Month: August 2009

T-Mobile Dash 3G: Continuing Impressions

I’ve now had my T-Mobile Dash 3G for nearly a month, and I can say that it is a very useful little mobile computing platform for someone who doesn’t need all the power of an iPhone (and who doesn’t what to pay the AT&T tax on mobile computing). After a month of use and thought, I thought it was time to update my first impressions.

The Good

  • Active Sync works like a dream with our work Exchange 2007 Server
  • Evernote Mobile is great for collecting stuff and works flawlessly.
  • Skype Mobile over WiFi rocks, and will be very useful if I ever get to travel outside the US and Canada again.
  • Threaded SMS conversations remind me of the old Treo 600 I once had.

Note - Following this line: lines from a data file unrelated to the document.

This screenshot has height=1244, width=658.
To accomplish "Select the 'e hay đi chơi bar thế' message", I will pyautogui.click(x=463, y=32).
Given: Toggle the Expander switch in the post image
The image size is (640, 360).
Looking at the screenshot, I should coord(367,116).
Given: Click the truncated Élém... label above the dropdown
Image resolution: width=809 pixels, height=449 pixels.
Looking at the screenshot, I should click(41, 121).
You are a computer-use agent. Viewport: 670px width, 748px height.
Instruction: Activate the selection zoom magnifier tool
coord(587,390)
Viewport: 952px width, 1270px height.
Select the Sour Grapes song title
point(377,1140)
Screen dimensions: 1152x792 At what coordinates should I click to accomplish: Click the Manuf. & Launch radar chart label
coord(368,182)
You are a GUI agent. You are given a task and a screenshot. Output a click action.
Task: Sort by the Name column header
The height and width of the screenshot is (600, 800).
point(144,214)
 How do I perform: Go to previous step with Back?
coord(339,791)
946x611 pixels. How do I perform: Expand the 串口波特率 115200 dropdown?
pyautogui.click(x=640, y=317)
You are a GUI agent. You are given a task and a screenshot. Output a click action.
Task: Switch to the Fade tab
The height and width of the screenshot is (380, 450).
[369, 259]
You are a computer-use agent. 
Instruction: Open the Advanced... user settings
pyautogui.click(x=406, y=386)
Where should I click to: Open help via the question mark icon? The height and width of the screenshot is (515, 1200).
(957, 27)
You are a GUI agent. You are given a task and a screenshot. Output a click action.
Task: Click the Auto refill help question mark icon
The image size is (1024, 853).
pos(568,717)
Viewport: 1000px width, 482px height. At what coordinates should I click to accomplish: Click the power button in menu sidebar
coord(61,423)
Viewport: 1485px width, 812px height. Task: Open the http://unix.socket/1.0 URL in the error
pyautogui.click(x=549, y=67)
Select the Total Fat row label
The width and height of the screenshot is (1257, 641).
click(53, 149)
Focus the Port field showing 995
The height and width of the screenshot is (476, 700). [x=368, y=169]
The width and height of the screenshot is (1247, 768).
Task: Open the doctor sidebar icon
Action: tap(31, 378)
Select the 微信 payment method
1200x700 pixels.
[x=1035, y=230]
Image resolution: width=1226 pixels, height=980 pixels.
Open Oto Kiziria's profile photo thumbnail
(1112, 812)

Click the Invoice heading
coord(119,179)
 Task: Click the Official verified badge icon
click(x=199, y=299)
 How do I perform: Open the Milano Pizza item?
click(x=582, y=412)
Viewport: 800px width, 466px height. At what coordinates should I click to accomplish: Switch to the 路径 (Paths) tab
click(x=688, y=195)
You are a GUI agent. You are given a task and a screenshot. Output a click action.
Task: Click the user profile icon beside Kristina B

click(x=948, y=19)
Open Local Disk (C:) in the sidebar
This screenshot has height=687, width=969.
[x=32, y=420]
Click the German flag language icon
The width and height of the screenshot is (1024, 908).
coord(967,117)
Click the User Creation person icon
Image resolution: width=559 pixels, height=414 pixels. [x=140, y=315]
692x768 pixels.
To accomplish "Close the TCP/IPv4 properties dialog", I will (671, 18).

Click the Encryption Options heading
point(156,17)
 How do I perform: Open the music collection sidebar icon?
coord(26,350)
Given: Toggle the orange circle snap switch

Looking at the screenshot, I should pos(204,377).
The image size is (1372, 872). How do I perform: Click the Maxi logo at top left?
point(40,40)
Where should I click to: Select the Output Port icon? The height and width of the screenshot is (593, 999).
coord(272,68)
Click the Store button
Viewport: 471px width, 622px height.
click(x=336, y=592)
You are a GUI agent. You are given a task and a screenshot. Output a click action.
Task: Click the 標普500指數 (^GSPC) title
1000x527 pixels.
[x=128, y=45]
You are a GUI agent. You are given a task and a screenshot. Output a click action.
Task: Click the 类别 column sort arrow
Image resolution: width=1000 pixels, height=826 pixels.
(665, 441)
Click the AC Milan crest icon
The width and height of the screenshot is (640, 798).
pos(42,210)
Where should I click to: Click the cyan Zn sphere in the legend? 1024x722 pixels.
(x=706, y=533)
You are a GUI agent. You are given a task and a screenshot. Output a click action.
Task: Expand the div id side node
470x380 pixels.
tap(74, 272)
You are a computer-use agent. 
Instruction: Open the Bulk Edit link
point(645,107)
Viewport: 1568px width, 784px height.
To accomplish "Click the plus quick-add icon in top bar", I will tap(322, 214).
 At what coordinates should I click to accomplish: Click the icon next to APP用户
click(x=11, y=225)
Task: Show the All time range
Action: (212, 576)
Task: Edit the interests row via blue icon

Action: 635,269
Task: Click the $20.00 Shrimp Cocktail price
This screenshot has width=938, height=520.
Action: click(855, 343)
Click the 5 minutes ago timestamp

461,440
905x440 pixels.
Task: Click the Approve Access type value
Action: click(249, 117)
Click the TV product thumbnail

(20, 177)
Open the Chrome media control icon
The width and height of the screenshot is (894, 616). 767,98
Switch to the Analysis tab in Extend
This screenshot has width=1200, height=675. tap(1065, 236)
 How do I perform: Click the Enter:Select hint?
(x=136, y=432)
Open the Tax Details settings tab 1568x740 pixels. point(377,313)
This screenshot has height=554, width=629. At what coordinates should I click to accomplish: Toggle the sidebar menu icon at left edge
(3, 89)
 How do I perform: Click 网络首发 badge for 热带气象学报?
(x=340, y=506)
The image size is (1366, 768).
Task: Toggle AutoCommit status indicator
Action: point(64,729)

It is a nice touch that the Blackberry really didn’t do well.

The Bad

  • I’m not always sure where I am in the interface. The Windows Mobile platform that the Dash 3G uses makes it darn difficult to figure out where you are and how to get to where you want. I sometimes find myself navigating through a number of layers to find out how to get back to certain apps.
  • Files? Where are my files? It shouldn’t be this hard to figure out where images/videos/audio files are stored by the default applications.
  • Camera can too easily be set to video mode, and it is not intuitive how to switch it back to camera-only mode.
  • Lack of native Google Mobile app for email. I loved the GMail app for Blackberry. The only option I appear to have on the Dash 3G / Windows Mobile platform is their native IMAP client which is a clunky hack, IMHO.
  • No intuitive way to sync Google and Active Sync calendar and contacts, a la Google Sync for the Blackberry.
  • No intuitive way to join PEAP WiFi networks. The wireless network at my office uses PEAP to authenticate, which Windows Mobile, despite being a Windows-like product, appears to have no clue about. I have helped at least one person setup their iPhone to join the PEAP network without difficulty.

The Ugly

  • Why can’t the Shortcut key launch any app, not just the ones Windows Mobile wants you to launch. Mobile IE sucks compared to SkyFire, but I can’t immediately start SkyFire without going through those nasty, non-intuitive Windows to find it.
  • Why is sending an MMS so hard? It isn’t clear if you are doing the right thing, and I’m never sure if the damn thing has worked properly. This is a key functionality that needs to be fixed, ASAP.
  • Why offer the option to check for Windows Mobile Updates if you can’t connect to the server?
  • And, despite trying to hide it, it is still Windows. Occasionally apps just crash without warning, especially if the device has been on for more than 3-4 days continuously. I only had to restart my Blackberry when installing some apps and updating the firmware/OS.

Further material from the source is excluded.